HISTORY
SS Bremen was a German-built
ocean liner constructed for the Norddeutscher Lloyd line (NDL) to work
the transatlantic sea route. At the time of her construction, she and
her sister ship Europa were the two most advanced high-speed steam
turbine ocean liners of their day. The German pair sparked an
international competition in the building of large, fast, luxurious
ocean liners that were national symbols and points of prestige during
the pre-war years of the 1930s. She held the Blue Riband, and was the
fourth ship of NDL to carry the name Bremen.
Construction and design
Bremen was built by the new German shipbuilding company Deutsche Schiff-
und Maschinenbau. She was built from 7,000 tons of high-strength steel
of 52 kg/mm² (500 N/mm²), allowing a weight saving of some 800 tons on
the structure. She was also the first commercial ship to be designed
with the Taylor bulbous bow, though bulbous bows of different types had
appeared on earlier merchant vessels, such as SS Malolo of 1926. She was
launched at Bremen during the afternoon of Thursday, 16 August 1928 by
President Paul von Hindenburg, only one day after the launch of her
sister ship Europa at Hamburg. SS Bremen and her sister ship Europa were
considered for their time as the most modern liners in the world. The
high speeds and the comfort and luxury level on board made high demands
of technical personnel. Each ship required an engineering crew of some
170 men.
As on her sister ship Europa, Bremen had a catapult on the upper deck
between the two funnels with a small seaplane, which facilitated faster
mail service. The airplane was launched from the ship several hours
before arrival, landing at the seaplane base in Blexen.
The boiler and the machine equipment were designed by Professor Dr.
Gustav Bauer. Bremen had four airtight boiler rooms. The combustion air
for the oil burners of the boilers was blown into the boiler rooms by
eight steam turbine blowers. The resulting positive pressure meant that
the boiler rooms were only accessible through airlocks. The steam was
generated in 20 oil-fired water tube boilers, eleven double-enders and
nine single-enders in four banks fired by a total of 227 oil burners.
The operating pressure was 23 atm = 24 bar with a steam temperature at
the superheater discharge of 370 °C (698 °F). The maximum steam
generating capacity was 500 tons/h. For harbour operation three boilers
with their own blower were available, so that during work periods the
main boiler airlocks could remain open. The total heating surface
amounted to 17,050 m2 (183,500 sq ft), the superheater surface 3,875 m2
(41,710 sq ft) and the air preheater surface 8,786 m2 (94,570 sq ft).

····················

TASK A - From the records below, pull out each line that contains the string "height" and copy those lines unchanged.

AVAILABLE DATA -
····················

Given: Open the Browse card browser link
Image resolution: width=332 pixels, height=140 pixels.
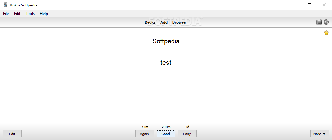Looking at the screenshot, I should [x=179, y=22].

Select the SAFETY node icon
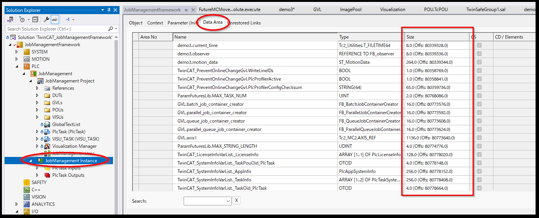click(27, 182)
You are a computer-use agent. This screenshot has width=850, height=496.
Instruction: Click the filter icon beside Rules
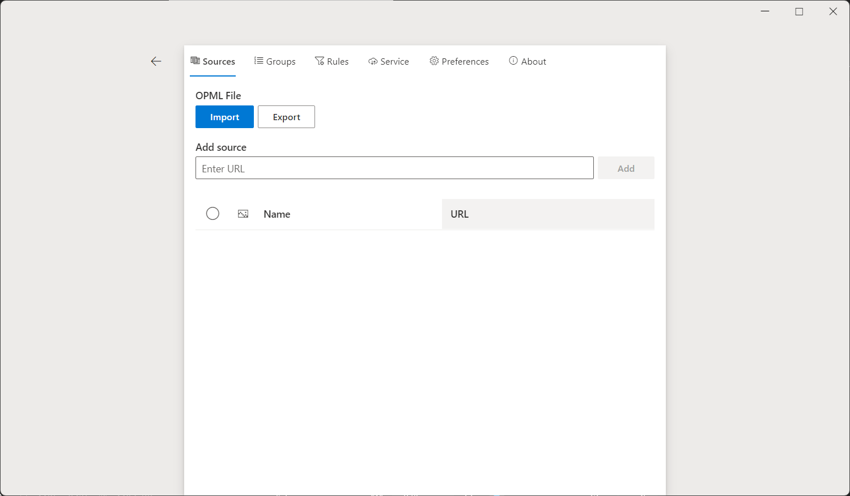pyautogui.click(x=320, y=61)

····················

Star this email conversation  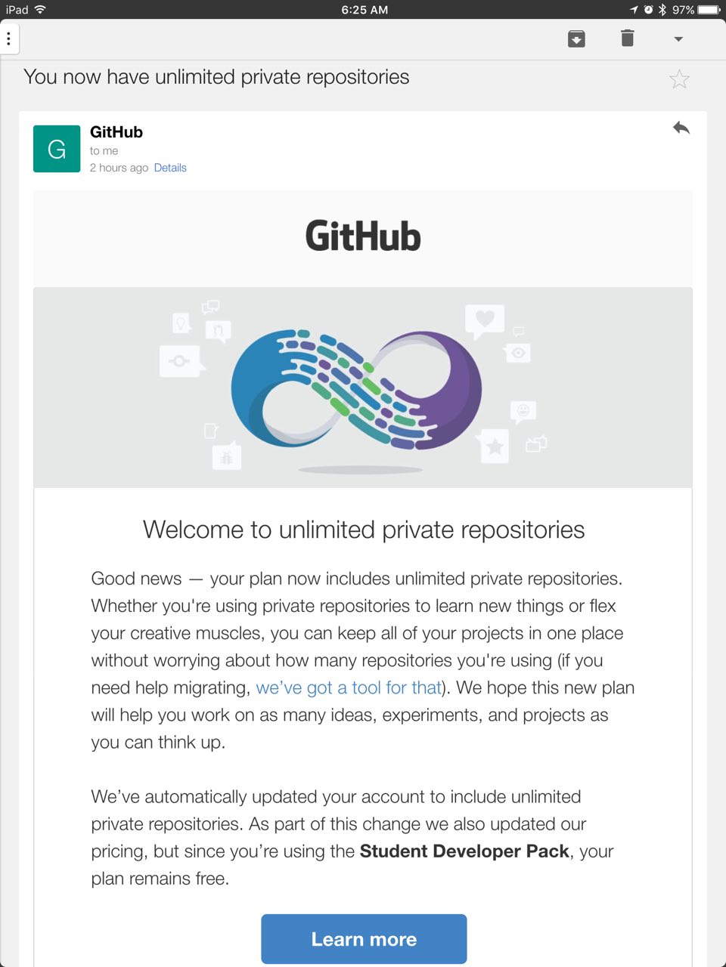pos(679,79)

····················

TASK B - In the ship history, how many oil burners fired Bremen's boilers in total?

EXERCISE RESPONSE A -
Image resolution: width=332 pixels, height=140 pixels.
You are a computer-use agent. This screenshot has width=850, height=496.

EXERCISE RESPONSE B - 227 oil burners.